Text passage:
"""

There's a reason I only ride 4 hours a day on days I work. Just enough to get tired and say fuck it time to call it a day. Just drink more water than you think you need and avoid salty foods, eat water based fruits and veggies you'll be fine. Stretch before and after you ride each day.


----------



## Guest (Jan 2, 2010)

be joining you guys monday, gonna be staying in dillion and going to breck copper and keystone, and those lines arnt that bad, when i was in tahoe last year jesus was like 10-15minutes to get on main gondala. How long was the longest you waited in line the whole time?


----------



## AWNOW (Sep 12, 2009)

KrazyHok said:


> be joining you guys monday, gonna be staying in dillion and going to breck copper and keystone, and those lines arnt that bad, when i was in tahoe last year jesus was like 10-15minutes to get on main gondala. How long was the longest you waited in line the whole time?


35-45 minutes-ish is probably the worst for me. Beyond that I just go home.


----------



## Guest (Jan 2, 2010)

AWNOW said:


> 35-45 minutes-ish is probably the worst for me. Beyond that I just go home.


35-45minutes and im definitely bringing a six pack to put in the snow while i wait in line


----------



## david_z (Dec 14, 2009)

BurtonAvenger said:


> There's a reason I only ride 4 hours a day on days I work. Just enough to get tired and say fuck it time to call it a day. Just drink more water than you think you need and avoid salty foods, eat water based fruits and veggies you'll be fine. Stretch before and after you ride each day.


Some resorts offer half-day passes which are typically cheaper than full-day (I think at Tremblant last year the prices were $48/half or $65/full-day). If you don't mind missing out on first tracks, save some cash and go with the afternoon half-day pass if it's available.

I think four hours is more than enough for most riders, most of the time, especially if we're trying to ride consecutive days.

Aside from the occasional weekend back-to-back days, most of us rarely get an opportunity to ride back-to-back days, let alone 4 out of 5 or 5 out of 7 or something like we'll aim for on vacation! If you're trying to make the most out of a 4 or 6 day trip and ride 8 hours on the first day without being ready for it in terms of physique & conditioning, congratulations: you might've just wrecked the rest of your trip


----------



## BurtonAvenger (Aug 14, 2007)

Um are you trying to give me advice on the mountains I have a season pass to that I ride every day that I can see from my bedroom window? Today was day 52 buddy.


----------



## david_z (Dec 14, 2009)

BurtonAvenger said:


> Um are you trying to give me advice on the mountains I have a season pass to that I ride every day that I can see from my bedroom window? Today was day 52 buddy.


Although I quoted you in my reply, it was intended as _general_ advice for everyone else on this forum. I was _confirming_ your advice about 4-hour days and adding my own apparently n00b opinion to the thread.

"""

Print the passage of the snowboarding thread above word for word, beginning with the words containing "Some resorts offer" and ending with "(Aug 14, 2007)".

Raw data:

"""

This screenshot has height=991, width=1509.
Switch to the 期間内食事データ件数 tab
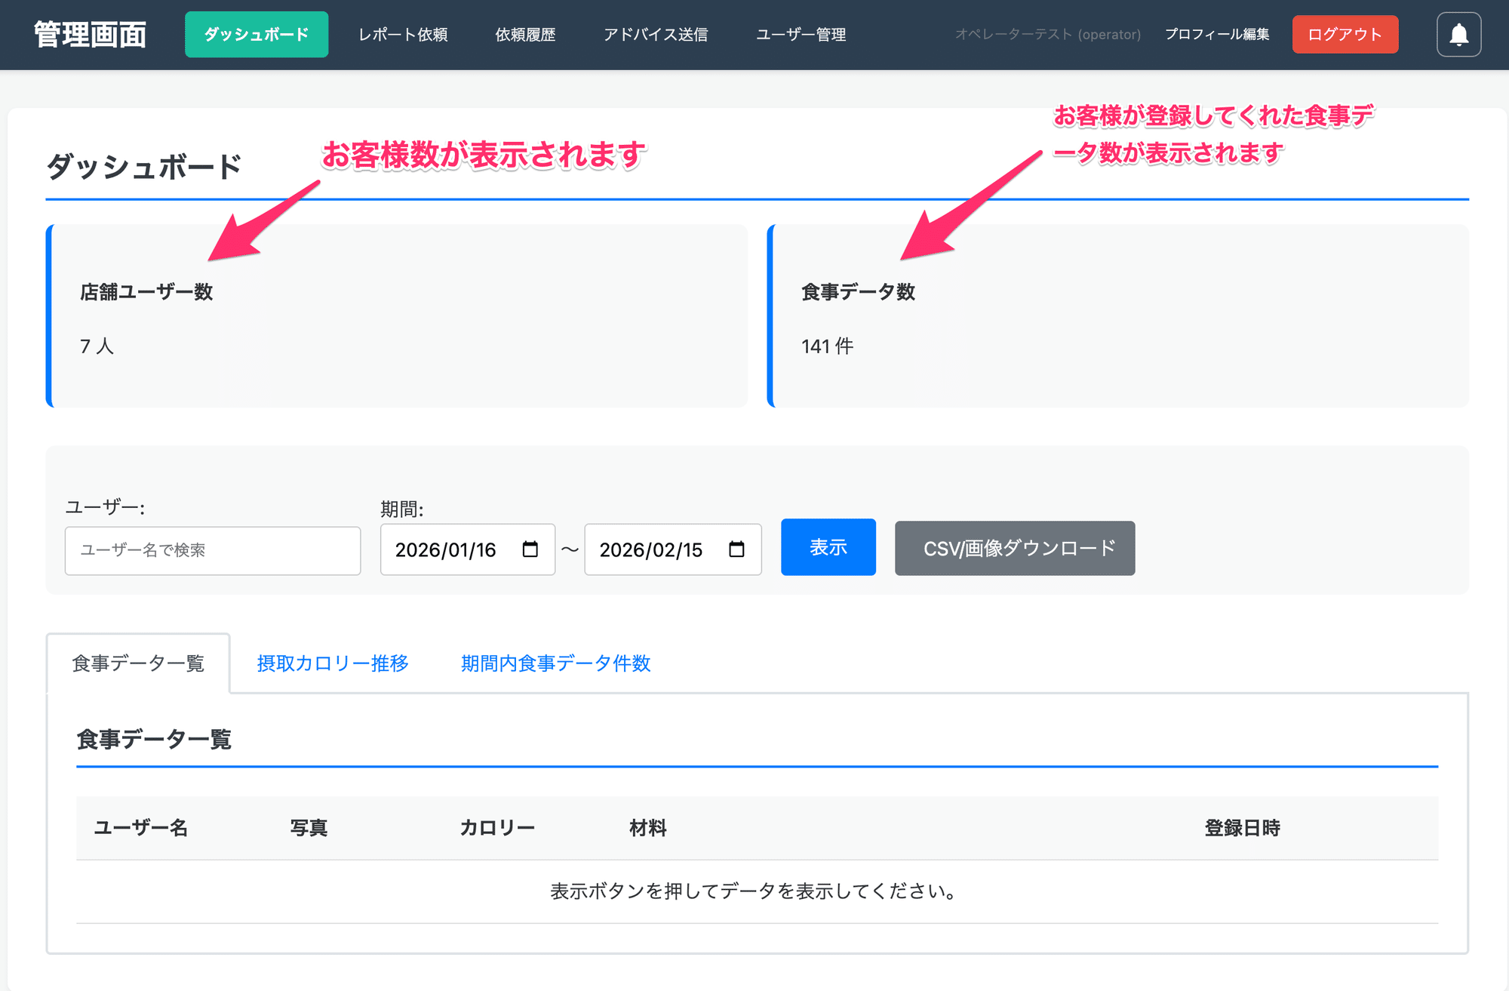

"""

Result below:
Some resorts offer half-day passes which are typically cheaper than full-day (I think at Tremblant last year the prices were $48/half or $65/full-day). If you don't mind missing out on first tracks, save some cash and go with the afternoon half-day pass if it's available.

I think four hours is more than enough for most riders, most of the time, especially if we're trying to ride consecutive days.

Aside from the occasional weekend back-to-back days, most of us rarely get an opportunity to ride back-to-back days, let alone 4 out of 5 or 5 out of 7 or something like we'll aim for on vacation! If you're trying to make the most out of a 4 or 6 day trip and ride 8 hours on the first day without being ready for it in terms of physique & conditioning, congratulations: you might've just wrecked the rest of your trip


----------



## BurtonAvenger (Aug 14, 2007)